The 1950s ideal of peaceful commerce through a single market and a multinational elite entre-soi was plagued with dead angles from the get-go, but the successive waves of accelerated global change since the late 1970s were for the EU a blessing in disguise. The boomer generation born into the economic bliss of the immediate postwar seized the chance, attempting to reinfuse Europe’s spent political imagination by delegating unchecked power to unaccountable managers and regulators. A European blend of competitiveness and solidarity, they hoped, would keep the continent globally relevant while shining a light in a changing, hostile world.

This may have solved the odd collective action problem on the margin, but the crises it has sown along the way far outweigh the smug self-satisfaction of Europe’s post-national elites, so an unstoppable reckoning is already on its way. Emmanuel Macron’s neo-Gaullist agenda of leveraging the geo-strategic mold laid out in the 1990s for a more self-confident, on-our-own-terms foreign policy is a sign of that looming awakening. But whilst a different sensibility of the EU establishment stays bent on more supranationalism and progressive shibboleths like the European Green Deal as a way to close the gaps of trust and democracy that those same policies have opened, Macron’s irrelevance will match De Gaulle’s. Worse still, the French President’s drumbeating for “strategic autonomy” is meanwhile being used as cover for geo-strategic debacles ranging from the ugly—the EU’s rushed investment accord with China—to the botched—Josep Borrell’s equally disgraceful nose-thumb at Alexei Navalny by visiting Servei Lavrov in Moscow a fortnight ago.

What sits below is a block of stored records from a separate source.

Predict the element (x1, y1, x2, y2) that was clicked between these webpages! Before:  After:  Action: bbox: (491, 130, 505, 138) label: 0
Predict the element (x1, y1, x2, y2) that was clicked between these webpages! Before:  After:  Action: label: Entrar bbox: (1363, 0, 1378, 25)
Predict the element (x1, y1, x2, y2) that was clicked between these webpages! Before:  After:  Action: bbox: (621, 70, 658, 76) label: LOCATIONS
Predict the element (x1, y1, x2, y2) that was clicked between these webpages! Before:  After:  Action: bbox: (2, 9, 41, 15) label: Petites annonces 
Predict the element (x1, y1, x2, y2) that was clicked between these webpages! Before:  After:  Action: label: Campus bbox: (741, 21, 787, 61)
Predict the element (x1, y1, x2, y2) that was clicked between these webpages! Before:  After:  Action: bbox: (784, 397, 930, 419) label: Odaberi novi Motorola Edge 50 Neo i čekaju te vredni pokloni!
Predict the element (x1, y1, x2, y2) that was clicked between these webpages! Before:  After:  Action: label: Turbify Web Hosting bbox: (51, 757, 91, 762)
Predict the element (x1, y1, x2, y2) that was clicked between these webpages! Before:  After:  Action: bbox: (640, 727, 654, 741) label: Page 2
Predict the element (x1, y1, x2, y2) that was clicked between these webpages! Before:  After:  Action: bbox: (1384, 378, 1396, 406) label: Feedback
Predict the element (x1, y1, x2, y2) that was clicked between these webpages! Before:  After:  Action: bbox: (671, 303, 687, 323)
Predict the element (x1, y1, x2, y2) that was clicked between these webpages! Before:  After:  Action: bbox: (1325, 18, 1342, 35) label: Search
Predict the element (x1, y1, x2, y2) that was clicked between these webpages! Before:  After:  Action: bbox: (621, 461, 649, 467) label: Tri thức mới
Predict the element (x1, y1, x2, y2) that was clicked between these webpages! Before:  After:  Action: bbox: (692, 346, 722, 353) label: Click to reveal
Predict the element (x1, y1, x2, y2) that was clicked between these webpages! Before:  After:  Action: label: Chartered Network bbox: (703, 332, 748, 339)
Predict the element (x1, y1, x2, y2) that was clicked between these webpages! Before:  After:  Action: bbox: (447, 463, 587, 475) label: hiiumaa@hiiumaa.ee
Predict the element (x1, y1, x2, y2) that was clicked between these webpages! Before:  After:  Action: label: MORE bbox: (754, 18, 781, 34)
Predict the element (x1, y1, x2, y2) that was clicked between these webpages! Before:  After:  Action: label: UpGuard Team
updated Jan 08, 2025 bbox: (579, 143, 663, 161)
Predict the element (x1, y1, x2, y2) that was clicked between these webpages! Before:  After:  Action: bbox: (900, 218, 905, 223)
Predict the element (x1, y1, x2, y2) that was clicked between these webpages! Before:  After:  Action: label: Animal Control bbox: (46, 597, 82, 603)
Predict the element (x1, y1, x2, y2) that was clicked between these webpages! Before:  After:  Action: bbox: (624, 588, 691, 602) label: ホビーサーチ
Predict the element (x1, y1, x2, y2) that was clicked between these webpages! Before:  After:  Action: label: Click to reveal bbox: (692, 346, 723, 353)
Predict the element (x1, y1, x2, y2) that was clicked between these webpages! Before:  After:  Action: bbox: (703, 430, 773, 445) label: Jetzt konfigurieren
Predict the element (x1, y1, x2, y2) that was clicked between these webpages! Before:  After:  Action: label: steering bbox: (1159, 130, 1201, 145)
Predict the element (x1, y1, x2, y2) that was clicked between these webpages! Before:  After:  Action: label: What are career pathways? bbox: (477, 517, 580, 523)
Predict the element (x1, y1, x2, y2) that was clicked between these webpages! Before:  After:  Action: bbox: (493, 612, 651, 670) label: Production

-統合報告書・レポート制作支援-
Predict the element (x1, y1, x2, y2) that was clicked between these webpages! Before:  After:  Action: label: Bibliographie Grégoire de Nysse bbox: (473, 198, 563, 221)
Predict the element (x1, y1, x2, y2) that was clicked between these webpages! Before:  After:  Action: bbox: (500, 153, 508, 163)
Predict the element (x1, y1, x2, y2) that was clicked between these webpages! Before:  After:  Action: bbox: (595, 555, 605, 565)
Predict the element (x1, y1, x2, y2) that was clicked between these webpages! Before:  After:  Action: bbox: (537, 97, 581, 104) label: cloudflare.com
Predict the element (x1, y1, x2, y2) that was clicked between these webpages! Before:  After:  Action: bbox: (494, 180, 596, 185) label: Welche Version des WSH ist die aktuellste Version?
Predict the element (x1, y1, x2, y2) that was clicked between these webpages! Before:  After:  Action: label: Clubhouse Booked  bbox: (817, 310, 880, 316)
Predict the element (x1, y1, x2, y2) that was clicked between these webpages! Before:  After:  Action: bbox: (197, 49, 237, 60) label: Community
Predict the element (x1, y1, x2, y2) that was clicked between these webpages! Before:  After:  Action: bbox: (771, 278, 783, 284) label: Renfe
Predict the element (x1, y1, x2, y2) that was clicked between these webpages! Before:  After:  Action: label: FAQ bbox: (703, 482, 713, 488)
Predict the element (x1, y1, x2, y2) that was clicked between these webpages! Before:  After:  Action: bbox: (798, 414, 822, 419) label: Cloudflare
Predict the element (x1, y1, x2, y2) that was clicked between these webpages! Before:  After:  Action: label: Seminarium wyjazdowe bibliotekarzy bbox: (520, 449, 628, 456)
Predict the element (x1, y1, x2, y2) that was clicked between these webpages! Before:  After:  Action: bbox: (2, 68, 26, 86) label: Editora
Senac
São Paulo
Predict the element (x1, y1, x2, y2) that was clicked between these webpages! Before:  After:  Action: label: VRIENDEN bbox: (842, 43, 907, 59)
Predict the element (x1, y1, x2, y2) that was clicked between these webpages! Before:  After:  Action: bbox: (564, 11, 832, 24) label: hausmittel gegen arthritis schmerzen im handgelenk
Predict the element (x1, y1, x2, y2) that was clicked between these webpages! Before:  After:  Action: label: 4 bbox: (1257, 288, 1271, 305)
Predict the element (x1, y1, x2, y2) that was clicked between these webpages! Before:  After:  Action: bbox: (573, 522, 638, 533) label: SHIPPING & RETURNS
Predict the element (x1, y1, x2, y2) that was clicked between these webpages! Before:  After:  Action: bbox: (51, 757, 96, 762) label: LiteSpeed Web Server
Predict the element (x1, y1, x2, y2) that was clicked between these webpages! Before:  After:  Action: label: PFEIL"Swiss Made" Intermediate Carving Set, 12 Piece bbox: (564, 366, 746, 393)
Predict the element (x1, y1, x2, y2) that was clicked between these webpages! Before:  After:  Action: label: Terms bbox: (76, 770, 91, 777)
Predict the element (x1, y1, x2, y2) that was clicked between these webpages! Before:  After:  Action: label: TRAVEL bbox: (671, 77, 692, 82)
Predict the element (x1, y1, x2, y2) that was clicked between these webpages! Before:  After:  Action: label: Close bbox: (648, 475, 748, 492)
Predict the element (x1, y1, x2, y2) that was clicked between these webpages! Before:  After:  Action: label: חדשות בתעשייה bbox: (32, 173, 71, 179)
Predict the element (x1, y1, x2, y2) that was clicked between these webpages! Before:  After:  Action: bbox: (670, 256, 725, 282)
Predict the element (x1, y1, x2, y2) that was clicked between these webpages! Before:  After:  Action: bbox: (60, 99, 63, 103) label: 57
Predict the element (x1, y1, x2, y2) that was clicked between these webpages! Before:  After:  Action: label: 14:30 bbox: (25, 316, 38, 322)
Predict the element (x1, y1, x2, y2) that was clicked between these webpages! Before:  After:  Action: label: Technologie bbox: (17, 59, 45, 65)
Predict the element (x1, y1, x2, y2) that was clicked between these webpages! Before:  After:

When the history of Europe’s failed Tower of Babel is written centuries from now, a bitter page will be reserved for Ursula von der Leyen’s inept, life-costing vaccine procurement debacle. The protegée of Europe’s real empress, Angela Merkel, was right to see in Covid-19 a make-or-break moment to launch the EU into the 21st century but she has instead thrust it back to a pre-technological age. Worse than killing Europeans by bureaucratic blunder, she has dealt with the fallout à la Nero, creating the perfect storm for Draghi to come in and clean house. The reason Ursula genuinely thinks the millions of Europeans who will die victims of her incompetence doesn’t call for her resignation is because Brussels lacks the countervailing powers to make the hard truths bite. That’s a feature of the EU, not a bug.

So if Draghi wants those same history books to remember him as the man who helped save Europe from itself, here’s a roadmap. As soon as the vaccine “glitch” is fixed and Italy has a workable plan to transparently distribute Covid-19 relief, reclaim the mantle of Europe’s last line of defense against chaos. Whether he persuades the Commission to resign and risks being Ursula’s political executioner by stepping on her corpse, or instead lays the groundwork for the same outcome by readying up a techno-populist campaign in the 2024 race to the European Parliament is a matter of detail. More of the same old Eurocratic kick-the-can-down-the-road playbook would this time amount to suicide, and Draghi knows it.

We can’t be sure how many more times the EU’s knack for marginal fixes will do the trick. But we don’t need several more million Covid-19 deaths to accept that an institutional reset is the only way to save the EU in the long-run. The reset in question would take a sledgehammer to the proto-federalist morass built by a stack of treaties that Eurocrats themselves can’t read and restores the locus of European cooperation where it belongs—at the intergovernmental level, with accountable governments collaborating on the basis of mutual interest. The supranational timebomb that’s ticking will otherwise rush us to a near-revolutionary context, with populism of a much nastier sort. Draghi is the only man with the vision and credentials to storm the cockpit and deprogram it from within. That’d would truly make him SuperMario, but it’s what it really takes.